Господин Буделян отчетливо представил себе изящную узенькую клетку, подвешенную на указующем персте тридцатиметрового изваяния, царящего над Соборной площадью…
С Анатолия станется.
Он же дикарь. Да еще и куркуль.
Руслан Борисович скривился. Ему, хлебосолу и ухарю, были неприятны разговоры планетарного завхоза о том, где бы подзаработать кредчат. Чистое жлобство. Что пользы работающему от того, над чем он трудится? Зачем то есть работать, если хорошему человеку и так никогда не откажут? Ежели, конечно, просит для дела. А не на все эти дурные канализации, дороги, детсадики, зарплаты вовремя. Может, еще и долги по планетарному займу прикажете вернуть вкладчикам?..
Нет, не умел Анатолий мыслить стратегически.
Хоть и башковитый, а никак не мог уразуметь, что всему свое время и время всякой вещи под солнцем. И взрыв ценного объекта при определенных обстоятельствах может быть намного полезнее, нежели строительство оного. Полезнее и перспективнее. Так что не против абстрактной цепи случайностей пер буром уважаемый господин Ворохаев, а против объективной, политически осознанной необходимости, данной нам в финансово-реальных ощущениях…
За что и пострадал.
Да разве он один?
Ему как раз еще повезло.
Тех, кому не повезло, Руслан Борисович вспоминать не любил. И вовсе не потому, что чувствовал себя хоть сколько-то причастным к их проблемам. С чего бы? Он ни в кого не стрелял, ни на кого не накидывал удавку. Больше того, он наотрез отказался знать, куда делись похищенные. Его руки были чисты. Совесть — тоже. Разве что муторно и неловко делалось при нечастых встречах с высохшей, затянутой в траур госпожой Деревенко. Покойного Бориса он знал, и знал близко: на заре жизни оба служили срочную в Энском полку легкой кавалерии. И, откровенно говоря, никогда не сомневался, что при своем бурном темпераменте редактор «Вечерки» наживет неприятности.
Нет. Нельзя совать руку в жернова. Это вредно для здоровья.
В отличие от многих других, господин Буделян никогда не нарушал эту заповедь. Отчего и выходил из самых разных, порой очень и очень непростых передряг в белоснежном костюме без единого пятнышка.
Без единого доказанного пятнышка.
Руслан Борисович с отвращением осмотрел себя.

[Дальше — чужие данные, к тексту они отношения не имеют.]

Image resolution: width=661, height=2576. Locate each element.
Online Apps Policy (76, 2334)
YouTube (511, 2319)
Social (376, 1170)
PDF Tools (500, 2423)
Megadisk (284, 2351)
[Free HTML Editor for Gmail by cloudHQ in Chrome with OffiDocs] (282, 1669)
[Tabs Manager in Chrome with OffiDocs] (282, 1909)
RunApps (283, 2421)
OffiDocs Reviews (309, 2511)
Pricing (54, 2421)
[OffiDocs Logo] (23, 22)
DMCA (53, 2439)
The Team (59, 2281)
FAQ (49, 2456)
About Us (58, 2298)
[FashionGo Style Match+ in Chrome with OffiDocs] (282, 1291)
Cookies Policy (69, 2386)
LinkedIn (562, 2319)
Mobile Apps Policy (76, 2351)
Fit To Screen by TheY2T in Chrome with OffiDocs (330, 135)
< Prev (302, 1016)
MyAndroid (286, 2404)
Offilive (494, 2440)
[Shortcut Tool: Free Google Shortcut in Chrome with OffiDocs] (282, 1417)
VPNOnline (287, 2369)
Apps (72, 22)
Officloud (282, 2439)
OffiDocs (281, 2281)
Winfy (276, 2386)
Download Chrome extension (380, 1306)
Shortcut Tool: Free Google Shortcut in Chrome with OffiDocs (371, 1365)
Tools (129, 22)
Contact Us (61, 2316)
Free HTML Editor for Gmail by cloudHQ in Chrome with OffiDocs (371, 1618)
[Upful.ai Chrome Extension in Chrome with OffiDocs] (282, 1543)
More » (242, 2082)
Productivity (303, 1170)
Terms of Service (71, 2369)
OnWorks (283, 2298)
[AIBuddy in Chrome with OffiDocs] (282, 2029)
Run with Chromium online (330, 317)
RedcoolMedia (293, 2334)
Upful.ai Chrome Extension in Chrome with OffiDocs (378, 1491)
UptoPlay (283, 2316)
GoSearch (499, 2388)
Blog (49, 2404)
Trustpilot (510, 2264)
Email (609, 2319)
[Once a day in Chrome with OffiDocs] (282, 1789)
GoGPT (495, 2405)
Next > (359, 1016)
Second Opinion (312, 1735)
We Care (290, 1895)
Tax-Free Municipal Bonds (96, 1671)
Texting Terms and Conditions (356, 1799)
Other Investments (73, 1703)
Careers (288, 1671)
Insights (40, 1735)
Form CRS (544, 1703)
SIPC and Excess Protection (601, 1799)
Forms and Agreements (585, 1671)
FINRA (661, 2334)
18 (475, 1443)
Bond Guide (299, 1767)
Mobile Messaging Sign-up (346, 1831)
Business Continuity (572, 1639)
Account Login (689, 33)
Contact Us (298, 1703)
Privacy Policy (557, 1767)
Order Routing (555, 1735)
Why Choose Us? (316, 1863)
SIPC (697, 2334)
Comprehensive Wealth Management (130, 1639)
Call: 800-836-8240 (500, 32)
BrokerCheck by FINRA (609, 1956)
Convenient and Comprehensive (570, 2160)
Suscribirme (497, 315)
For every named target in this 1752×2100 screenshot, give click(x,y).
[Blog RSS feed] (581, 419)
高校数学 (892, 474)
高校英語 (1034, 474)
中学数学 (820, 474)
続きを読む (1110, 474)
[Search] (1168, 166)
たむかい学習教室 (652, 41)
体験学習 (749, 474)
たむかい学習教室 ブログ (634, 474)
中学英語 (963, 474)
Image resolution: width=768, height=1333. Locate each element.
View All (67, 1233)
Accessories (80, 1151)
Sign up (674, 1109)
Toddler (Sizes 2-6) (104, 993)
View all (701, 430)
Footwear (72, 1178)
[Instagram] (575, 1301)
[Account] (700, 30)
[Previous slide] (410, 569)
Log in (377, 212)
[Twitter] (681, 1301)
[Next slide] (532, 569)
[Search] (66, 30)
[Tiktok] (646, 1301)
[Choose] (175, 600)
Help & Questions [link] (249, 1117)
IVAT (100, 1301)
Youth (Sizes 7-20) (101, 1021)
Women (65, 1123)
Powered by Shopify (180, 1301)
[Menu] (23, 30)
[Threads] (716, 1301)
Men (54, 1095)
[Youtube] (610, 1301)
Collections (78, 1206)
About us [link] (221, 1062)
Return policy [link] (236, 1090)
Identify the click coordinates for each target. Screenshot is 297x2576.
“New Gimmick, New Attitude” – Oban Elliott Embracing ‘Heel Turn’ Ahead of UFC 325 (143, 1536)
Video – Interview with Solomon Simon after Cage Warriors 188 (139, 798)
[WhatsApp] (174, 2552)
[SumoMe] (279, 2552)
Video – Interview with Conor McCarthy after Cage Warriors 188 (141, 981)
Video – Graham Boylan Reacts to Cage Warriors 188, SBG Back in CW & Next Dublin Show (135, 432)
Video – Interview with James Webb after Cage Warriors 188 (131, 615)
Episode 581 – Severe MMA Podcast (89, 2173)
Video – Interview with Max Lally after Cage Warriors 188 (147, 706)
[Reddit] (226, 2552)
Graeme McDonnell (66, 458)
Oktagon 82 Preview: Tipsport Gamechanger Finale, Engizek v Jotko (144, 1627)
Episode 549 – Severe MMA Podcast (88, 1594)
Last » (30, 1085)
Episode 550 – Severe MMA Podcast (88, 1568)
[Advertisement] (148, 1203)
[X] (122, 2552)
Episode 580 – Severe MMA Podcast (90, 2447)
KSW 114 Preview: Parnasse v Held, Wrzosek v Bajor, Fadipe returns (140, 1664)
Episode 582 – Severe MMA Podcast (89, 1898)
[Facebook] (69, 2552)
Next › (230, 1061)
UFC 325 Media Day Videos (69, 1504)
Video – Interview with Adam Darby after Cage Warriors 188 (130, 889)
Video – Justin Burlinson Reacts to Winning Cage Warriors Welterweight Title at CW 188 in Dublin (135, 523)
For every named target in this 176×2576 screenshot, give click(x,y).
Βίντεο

Для чего вообще он, такой опытный и осторожный, полез в эту сомнительную авантюру? Для себя? Чушь собачья. Пайку на старость он себе обеспечил, и немалую. Кредов достаточно. Недвижимость тоже имеется, и на Земле, и во Внешних Мирах. Дети, слава богу, давно уже самостоятельны, даже бедная Оленька. Есть связи. Есть интересные замыслы. Все есть.
Все!!!
Но Лох-Ллевенский Дед помрет не сегодня, так завтра. И тогда, сразу после торжественных похорон, начнется большой, очень большой кавардак, к которому все заинтересованные стороны уже совершенно готовы. Федерации так или иначе не уцелеть, ее растащат. Парни из Внешних Миров готовы на все ради, как они любят говорить, возрождения регионов. Они, конечно, до дрожи боятся Деда, но вообще-то им давно осточертело делиться с Центром. А Космический Транспортный, их основной спонсор, удовлетворится возвратом вложенных средств, процентами по кредиту и приятной ролью единственной на всю Галактику монополии, обеспечивающей (или не обеспечивающей) контакты между Мирами.
Это очень серьезная сила, и глупо совать ей палки в колеса.
Сомнет.
Господин Буделян приподнял руку и крутанул глобус Галактики, давно и гармонично украшающий его рабочее место. Темный шар, испещренный светящимися точками, медленно стронулся и побрел вокруг своей оси…
Да-а… жернова закрутились.
Их уже ничто не остановит.
Даже Лох-Ллевен.
Сам Дед, по слухам, сутками не вылезает из комы, сотрудники его давно отучились проявлять инициативу, а которые поумнее, те плавно вошли в долю и рубят «капусту», аж за ушами свистит, каждый на своей месте.
Лох-Ллевен не дернется.
Правда, есть еще и Компания. Но она обросла жирком, потеряла темп, и ей уже не затормозить разгон машины.
Значит, с машиной следует договариваться. Пока не поздно.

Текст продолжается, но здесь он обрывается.